** PROVIDED RECORDS follows **
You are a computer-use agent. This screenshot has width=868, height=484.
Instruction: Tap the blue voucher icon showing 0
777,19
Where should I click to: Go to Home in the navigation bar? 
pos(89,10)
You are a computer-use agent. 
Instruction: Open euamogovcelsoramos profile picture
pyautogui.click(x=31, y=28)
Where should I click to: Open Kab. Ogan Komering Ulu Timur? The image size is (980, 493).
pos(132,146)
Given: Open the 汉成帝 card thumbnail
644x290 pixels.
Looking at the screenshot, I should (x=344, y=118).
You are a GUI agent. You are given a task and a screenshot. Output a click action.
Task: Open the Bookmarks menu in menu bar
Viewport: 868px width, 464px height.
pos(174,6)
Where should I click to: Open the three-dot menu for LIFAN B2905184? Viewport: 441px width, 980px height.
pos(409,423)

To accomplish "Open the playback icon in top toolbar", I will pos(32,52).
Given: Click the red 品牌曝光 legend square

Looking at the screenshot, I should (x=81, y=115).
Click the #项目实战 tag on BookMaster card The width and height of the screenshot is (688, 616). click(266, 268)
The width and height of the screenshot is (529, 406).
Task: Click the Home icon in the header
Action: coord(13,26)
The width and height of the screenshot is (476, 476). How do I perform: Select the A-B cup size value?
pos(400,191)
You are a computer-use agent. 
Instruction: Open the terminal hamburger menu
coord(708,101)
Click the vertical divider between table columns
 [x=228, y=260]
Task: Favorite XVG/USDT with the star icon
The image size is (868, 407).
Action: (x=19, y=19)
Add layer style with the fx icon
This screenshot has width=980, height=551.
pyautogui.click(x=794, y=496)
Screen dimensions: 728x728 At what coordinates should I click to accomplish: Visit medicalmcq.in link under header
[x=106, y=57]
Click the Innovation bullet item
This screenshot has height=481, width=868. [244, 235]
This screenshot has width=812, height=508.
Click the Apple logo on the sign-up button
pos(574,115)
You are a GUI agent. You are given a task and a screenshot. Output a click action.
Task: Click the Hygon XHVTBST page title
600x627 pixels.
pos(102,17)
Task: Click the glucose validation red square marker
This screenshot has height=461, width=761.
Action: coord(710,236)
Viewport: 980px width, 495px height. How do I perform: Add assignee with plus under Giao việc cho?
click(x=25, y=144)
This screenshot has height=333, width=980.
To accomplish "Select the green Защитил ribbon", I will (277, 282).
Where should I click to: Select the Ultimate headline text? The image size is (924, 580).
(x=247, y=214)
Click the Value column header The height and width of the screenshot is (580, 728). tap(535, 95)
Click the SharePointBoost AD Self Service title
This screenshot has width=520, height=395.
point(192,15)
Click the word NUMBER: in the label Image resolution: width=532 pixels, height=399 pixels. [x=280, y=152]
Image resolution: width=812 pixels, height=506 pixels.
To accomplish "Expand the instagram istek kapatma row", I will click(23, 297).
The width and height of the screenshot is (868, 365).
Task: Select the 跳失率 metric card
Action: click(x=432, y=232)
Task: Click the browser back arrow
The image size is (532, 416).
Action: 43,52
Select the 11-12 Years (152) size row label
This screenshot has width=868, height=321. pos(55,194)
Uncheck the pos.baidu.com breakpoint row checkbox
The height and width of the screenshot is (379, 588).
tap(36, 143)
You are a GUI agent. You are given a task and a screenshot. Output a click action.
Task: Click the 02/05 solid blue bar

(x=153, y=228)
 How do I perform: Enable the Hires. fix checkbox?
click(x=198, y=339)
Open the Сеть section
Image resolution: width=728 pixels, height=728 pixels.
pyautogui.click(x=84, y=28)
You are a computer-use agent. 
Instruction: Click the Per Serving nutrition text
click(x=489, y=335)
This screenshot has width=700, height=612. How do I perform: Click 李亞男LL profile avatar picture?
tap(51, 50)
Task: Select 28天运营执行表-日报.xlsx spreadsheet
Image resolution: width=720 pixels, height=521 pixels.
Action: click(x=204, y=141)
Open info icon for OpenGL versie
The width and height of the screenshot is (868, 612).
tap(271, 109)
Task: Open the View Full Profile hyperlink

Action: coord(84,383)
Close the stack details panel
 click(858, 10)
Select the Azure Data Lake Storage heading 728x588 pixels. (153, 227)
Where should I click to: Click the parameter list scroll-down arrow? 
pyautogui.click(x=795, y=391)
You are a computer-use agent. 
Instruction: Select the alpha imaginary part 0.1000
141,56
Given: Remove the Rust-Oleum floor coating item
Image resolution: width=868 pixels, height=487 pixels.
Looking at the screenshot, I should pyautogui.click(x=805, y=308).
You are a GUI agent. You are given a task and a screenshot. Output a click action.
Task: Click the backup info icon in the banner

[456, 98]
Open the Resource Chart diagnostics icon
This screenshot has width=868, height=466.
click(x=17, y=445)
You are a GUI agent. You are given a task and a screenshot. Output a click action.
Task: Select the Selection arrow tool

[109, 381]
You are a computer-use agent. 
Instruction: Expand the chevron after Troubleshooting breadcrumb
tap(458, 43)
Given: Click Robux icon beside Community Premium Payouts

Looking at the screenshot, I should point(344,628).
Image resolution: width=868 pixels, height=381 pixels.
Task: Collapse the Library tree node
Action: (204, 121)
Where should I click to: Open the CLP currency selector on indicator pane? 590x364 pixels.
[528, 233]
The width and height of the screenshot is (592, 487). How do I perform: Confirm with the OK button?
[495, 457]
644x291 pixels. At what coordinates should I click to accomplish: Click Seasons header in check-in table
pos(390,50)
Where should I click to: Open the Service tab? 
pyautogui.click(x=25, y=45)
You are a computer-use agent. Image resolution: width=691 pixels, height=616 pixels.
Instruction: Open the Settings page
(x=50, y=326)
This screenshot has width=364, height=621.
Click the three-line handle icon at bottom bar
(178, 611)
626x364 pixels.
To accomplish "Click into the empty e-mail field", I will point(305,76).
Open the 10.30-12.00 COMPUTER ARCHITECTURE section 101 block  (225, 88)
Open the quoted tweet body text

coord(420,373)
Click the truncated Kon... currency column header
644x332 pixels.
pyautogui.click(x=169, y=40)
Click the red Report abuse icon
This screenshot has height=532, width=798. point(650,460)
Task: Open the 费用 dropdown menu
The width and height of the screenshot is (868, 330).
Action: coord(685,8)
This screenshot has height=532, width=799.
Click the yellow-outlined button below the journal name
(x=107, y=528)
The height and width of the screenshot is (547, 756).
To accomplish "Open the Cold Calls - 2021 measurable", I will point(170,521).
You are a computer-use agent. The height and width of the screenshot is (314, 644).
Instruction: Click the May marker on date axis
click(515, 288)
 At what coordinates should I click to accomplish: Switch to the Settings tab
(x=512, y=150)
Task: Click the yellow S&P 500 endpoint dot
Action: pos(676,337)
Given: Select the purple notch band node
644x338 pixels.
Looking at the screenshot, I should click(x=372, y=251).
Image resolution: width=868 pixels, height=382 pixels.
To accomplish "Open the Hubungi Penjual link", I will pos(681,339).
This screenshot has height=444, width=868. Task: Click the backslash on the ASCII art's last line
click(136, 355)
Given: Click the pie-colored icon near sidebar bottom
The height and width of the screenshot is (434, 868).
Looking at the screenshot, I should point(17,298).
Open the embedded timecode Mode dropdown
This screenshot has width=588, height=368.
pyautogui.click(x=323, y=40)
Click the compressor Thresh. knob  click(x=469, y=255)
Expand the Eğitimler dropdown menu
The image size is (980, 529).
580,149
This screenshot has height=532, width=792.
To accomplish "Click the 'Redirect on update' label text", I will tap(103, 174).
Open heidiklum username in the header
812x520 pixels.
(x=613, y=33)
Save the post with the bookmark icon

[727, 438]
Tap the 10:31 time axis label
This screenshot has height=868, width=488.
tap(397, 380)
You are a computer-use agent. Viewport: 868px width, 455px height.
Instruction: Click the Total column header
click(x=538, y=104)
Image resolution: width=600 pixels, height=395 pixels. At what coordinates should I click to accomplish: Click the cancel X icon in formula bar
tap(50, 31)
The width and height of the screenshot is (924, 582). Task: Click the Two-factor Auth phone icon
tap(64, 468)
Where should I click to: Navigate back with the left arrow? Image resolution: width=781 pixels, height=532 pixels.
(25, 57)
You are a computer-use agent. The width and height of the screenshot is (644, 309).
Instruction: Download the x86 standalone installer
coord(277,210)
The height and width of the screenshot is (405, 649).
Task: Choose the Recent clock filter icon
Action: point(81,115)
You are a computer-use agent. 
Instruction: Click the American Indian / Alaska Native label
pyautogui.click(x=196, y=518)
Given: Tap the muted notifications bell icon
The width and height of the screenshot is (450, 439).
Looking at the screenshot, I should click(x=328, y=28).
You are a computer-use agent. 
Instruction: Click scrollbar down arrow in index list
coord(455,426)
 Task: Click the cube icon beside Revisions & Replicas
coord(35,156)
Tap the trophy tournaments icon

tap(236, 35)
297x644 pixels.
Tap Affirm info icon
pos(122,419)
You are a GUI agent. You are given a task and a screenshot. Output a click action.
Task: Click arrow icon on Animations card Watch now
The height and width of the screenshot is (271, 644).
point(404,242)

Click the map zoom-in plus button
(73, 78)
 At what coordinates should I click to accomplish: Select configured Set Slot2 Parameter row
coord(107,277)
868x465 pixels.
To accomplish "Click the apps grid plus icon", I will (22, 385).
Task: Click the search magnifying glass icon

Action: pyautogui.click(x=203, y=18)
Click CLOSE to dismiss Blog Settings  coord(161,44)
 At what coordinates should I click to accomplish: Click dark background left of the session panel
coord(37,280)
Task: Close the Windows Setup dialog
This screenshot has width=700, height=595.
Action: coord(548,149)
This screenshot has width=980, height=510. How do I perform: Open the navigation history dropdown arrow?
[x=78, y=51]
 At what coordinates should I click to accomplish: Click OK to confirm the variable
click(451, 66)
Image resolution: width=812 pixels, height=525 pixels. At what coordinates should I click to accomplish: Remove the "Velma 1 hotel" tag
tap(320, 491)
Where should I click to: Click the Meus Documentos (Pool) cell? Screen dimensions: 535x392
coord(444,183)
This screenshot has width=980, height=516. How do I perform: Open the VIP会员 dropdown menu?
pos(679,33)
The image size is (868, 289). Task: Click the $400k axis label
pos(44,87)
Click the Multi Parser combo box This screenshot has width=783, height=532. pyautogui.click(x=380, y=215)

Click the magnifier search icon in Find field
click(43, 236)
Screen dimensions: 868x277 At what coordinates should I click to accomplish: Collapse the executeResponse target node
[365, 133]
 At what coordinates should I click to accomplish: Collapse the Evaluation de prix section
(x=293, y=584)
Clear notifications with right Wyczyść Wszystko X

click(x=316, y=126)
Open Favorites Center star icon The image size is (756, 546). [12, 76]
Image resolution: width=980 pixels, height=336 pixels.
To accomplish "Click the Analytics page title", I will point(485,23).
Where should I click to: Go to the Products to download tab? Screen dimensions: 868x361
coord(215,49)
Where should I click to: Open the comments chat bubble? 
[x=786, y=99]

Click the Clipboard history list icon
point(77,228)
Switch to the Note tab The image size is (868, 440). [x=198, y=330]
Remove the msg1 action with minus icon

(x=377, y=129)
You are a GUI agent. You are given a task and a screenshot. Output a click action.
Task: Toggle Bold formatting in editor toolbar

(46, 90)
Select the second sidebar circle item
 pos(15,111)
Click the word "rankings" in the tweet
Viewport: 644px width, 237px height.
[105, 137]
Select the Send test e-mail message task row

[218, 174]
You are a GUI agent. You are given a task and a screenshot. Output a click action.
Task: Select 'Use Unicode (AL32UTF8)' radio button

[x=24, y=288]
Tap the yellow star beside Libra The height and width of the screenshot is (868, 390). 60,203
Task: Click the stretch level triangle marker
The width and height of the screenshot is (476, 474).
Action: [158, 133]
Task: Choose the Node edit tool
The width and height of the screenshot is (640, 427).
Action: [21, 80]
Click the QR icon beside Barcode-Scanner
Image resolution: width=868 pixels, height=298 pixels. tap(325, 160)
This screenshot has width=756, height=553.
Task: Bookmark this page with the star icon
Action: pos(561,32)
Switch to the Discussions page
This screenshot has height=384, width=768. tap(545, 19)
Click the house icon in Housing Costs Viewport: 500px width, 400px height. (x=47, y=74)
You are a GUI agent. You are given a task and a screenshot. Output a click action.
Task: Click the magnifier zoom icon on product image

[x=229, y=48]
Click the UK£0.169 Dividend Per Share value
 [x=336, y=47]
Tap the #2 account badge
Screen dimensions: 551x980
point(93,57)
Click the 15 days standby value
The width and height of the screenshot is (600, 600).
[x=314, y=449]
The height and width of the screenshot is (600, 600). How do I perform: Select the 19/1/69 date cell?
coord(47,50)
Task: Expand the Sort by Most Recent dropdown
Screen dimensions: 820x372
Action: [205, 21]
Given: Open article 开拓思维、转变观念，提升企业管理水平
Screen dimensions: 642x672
** End of PROVIDED RECORDS **
_WHAT THE EXERCISE ASKS_
Reply with nothing but the number of lines in the data above that contain "title".

_EXERCISE ANSWER_
3